DATASET:
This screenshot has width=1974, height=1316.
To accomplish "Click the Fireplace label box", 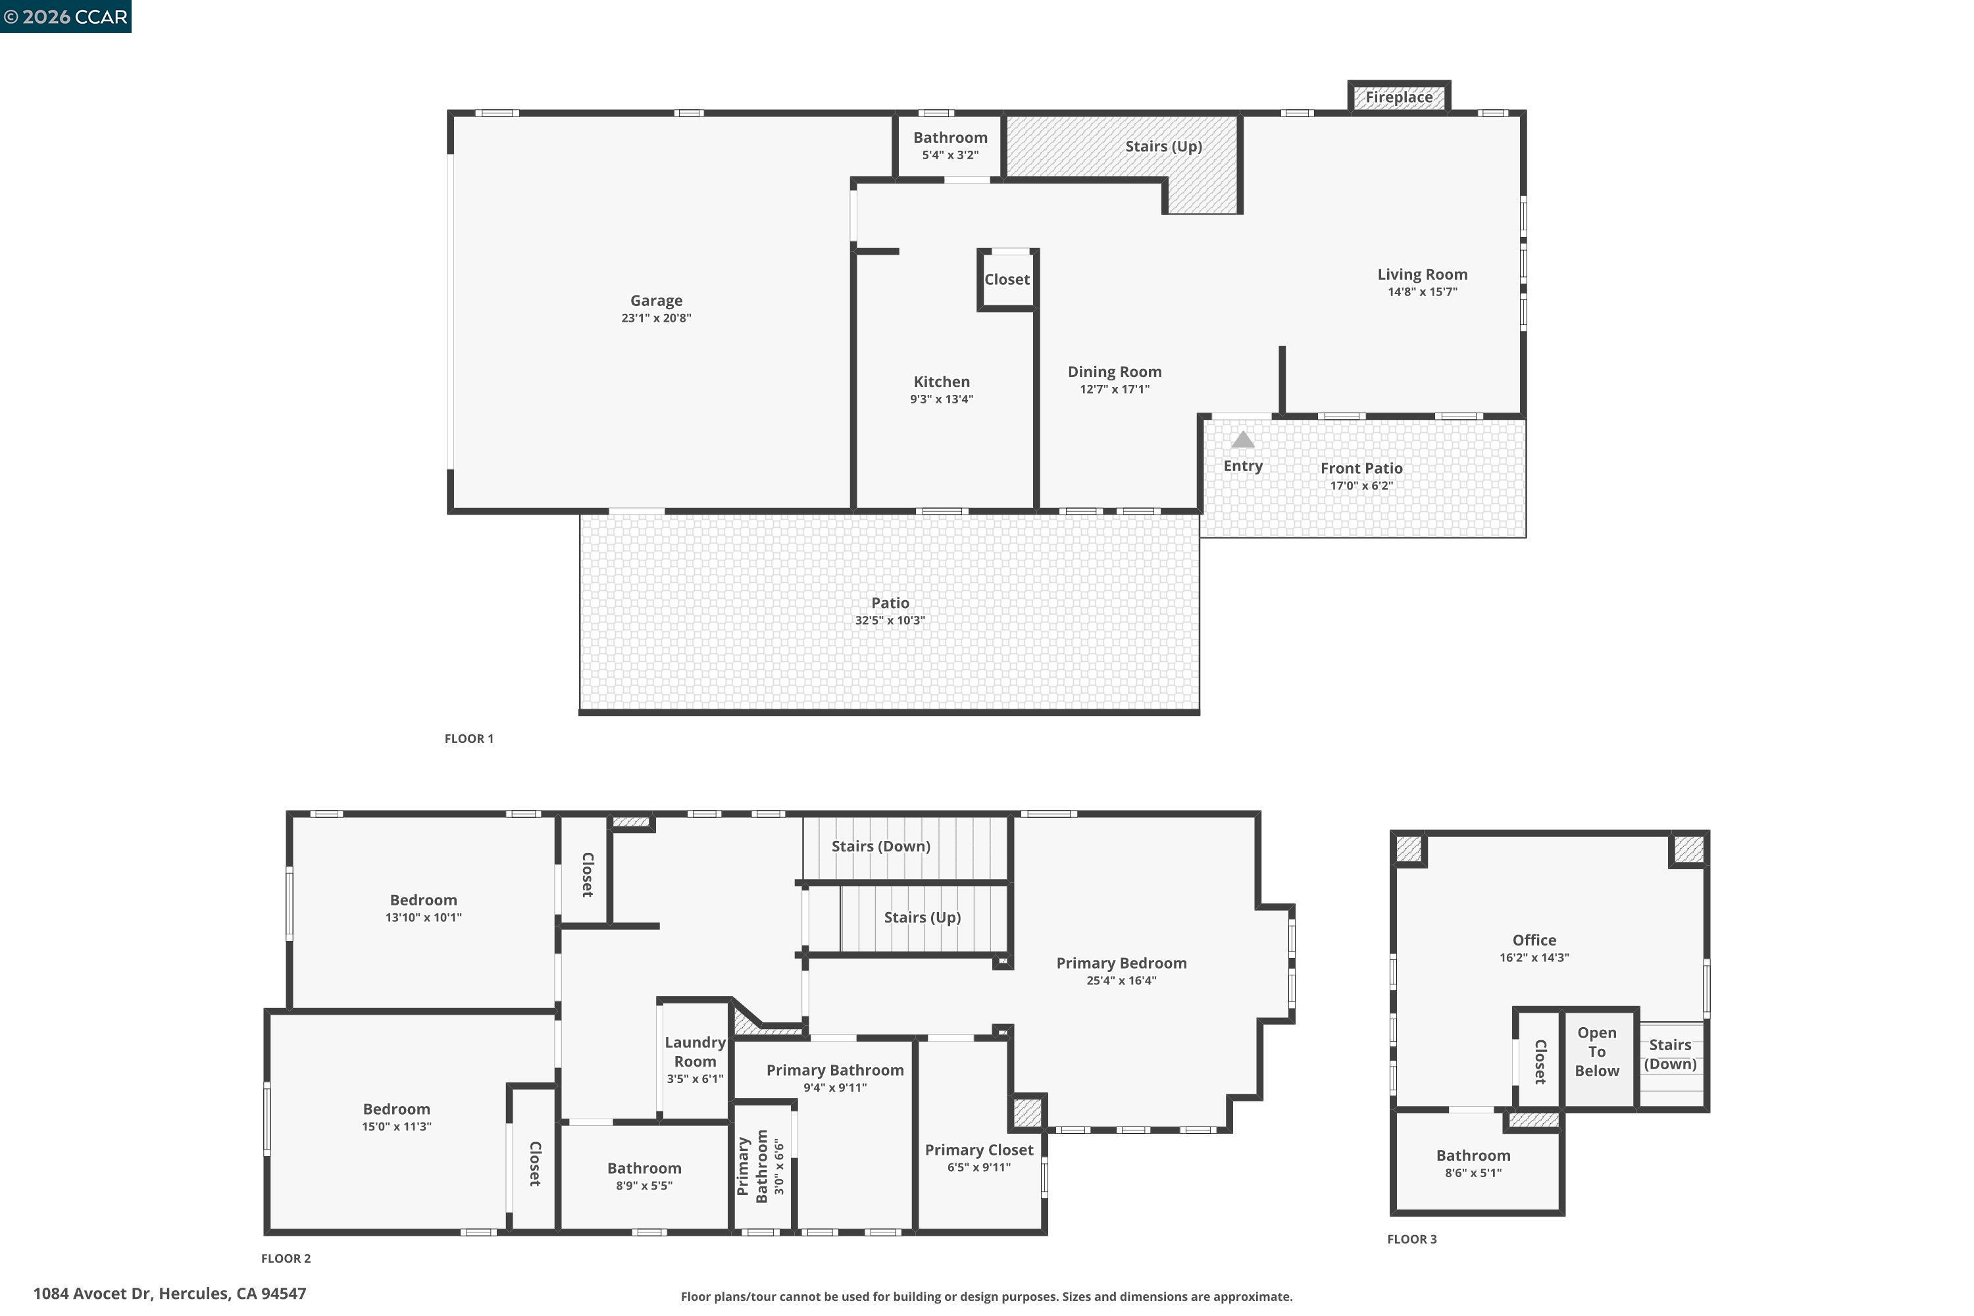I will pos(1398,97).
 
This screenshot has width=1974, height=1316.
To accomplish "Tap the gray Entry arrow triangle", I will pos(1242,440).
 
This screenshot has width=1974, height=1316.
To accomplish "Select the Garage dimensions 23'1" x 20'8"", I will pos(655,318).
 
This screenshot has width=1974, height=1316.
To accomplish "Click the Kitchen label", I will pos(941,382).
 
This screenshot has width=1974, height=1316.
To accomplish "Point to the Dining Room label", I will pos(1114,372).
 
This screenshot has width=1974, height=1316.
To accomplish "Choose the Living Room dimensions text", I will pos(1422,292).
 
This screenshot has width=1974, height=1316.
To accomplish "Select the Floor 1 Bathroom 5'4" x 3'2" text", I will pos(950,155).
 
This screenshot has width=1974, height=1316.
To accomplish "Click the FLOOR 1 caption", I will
...
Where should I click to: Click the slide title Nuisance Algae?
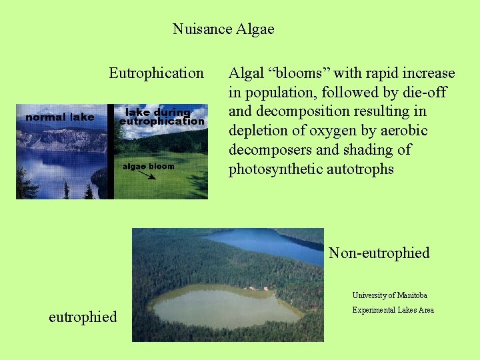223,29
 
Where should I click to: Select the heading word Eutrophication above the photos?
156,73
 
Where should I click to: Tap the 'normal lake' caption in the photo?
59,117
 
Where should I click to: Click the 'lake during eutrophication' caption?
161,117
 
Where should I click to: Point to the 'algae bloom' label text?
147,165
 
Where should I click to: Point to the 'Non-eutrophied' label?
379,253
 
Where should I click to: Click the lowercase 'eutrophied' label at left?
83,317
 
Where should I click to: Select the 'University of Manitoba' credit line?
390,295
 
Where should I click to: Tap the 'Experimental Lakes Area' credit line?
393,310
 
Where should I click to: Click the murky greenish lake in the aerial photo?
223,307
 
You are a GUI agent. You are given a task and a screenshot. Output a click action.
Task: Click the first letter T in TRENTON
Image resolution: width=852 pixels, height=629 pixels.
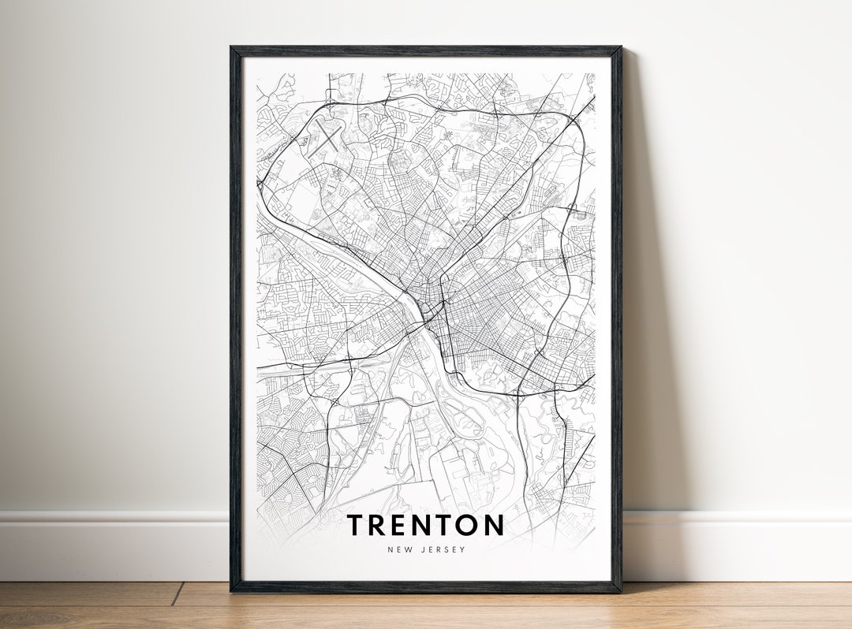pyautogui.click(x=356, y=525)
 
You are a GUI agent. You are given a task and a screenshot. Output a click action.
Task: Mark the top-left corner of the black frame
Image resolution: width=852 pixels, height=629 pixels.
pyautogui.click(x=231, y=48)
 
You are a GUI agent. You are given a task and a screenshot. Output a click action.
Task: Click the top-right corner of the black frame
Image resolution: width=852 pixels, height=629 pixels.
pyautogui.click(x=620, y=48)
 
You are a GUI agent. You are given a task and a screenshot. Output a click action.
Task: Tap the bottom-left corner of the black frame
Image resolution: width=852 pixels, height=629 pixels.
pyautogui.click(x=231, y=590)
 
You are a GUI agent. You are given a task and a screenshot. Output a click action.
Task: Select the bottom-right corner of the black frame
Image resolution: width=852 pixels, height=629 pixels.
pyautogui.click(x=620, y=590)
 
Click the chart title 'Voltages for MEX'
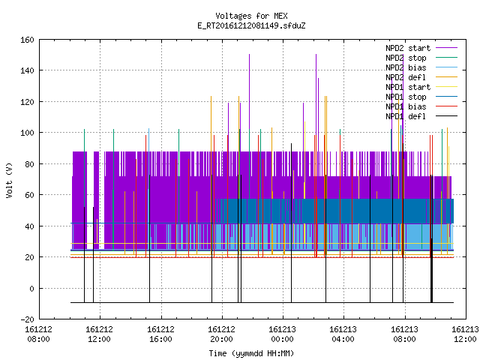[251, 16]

PROBLEM STATEMENT:
Render the rows above, from the line that contains "Where should I click to: Click the lowercase" through the line that contains "pyautogui.click(x=620, y=48)", both included, as a Markdown table with the columns Number and Line. Skip blank lines and leave the pictures out.

FINAL ANSWER:
| Number | Line |
|---|---|
| 1 | Where should I click to: Click the lowercase 'eutrophied' label at left? |
| 2 | 83,317 |
| 3 | Where should I click to: Select the 'University of Manitoba' credit line? |
| 4 | 390,295 |
| 5 | Where should I click to: Tap the 'Experimental Lakes Area' credit line? |
| 6 | 393,310 |
| 7 | Where should I click to: Click the murky greenish lake in the aerial photo? |
| 8 | 223,307 |
| 9 | You are a GUI agent. You are given a task and a screenshot. Output a click action. |
| 10 | Task: Click the first letter T in TRENTON |
| 11 | Image resolution: width=852 pixels, height=629 pixels. |
| 12 | pyautogui.click(x=356, y=525) |
| 13 | You are a GUI agent. You are given a task and a screenshot. Output a click action. |
| 14 | Task: Mark the top-left corner of the black frame |
| 15 | Image resolution: width=852 pixels, height=629 pixels. |
| 16 | pyautogui.click(x=231, y=48) |
| 17 | You are a GUI agent. You are given a task and a screenshot. Output a click action. |
| 18 | Task: Click the top-right corner of the black frame |
| 19 | Image resolution: width=852 pixels, height=629 pixels. |
| 20 | pyautogui.click(x=620, y=48) |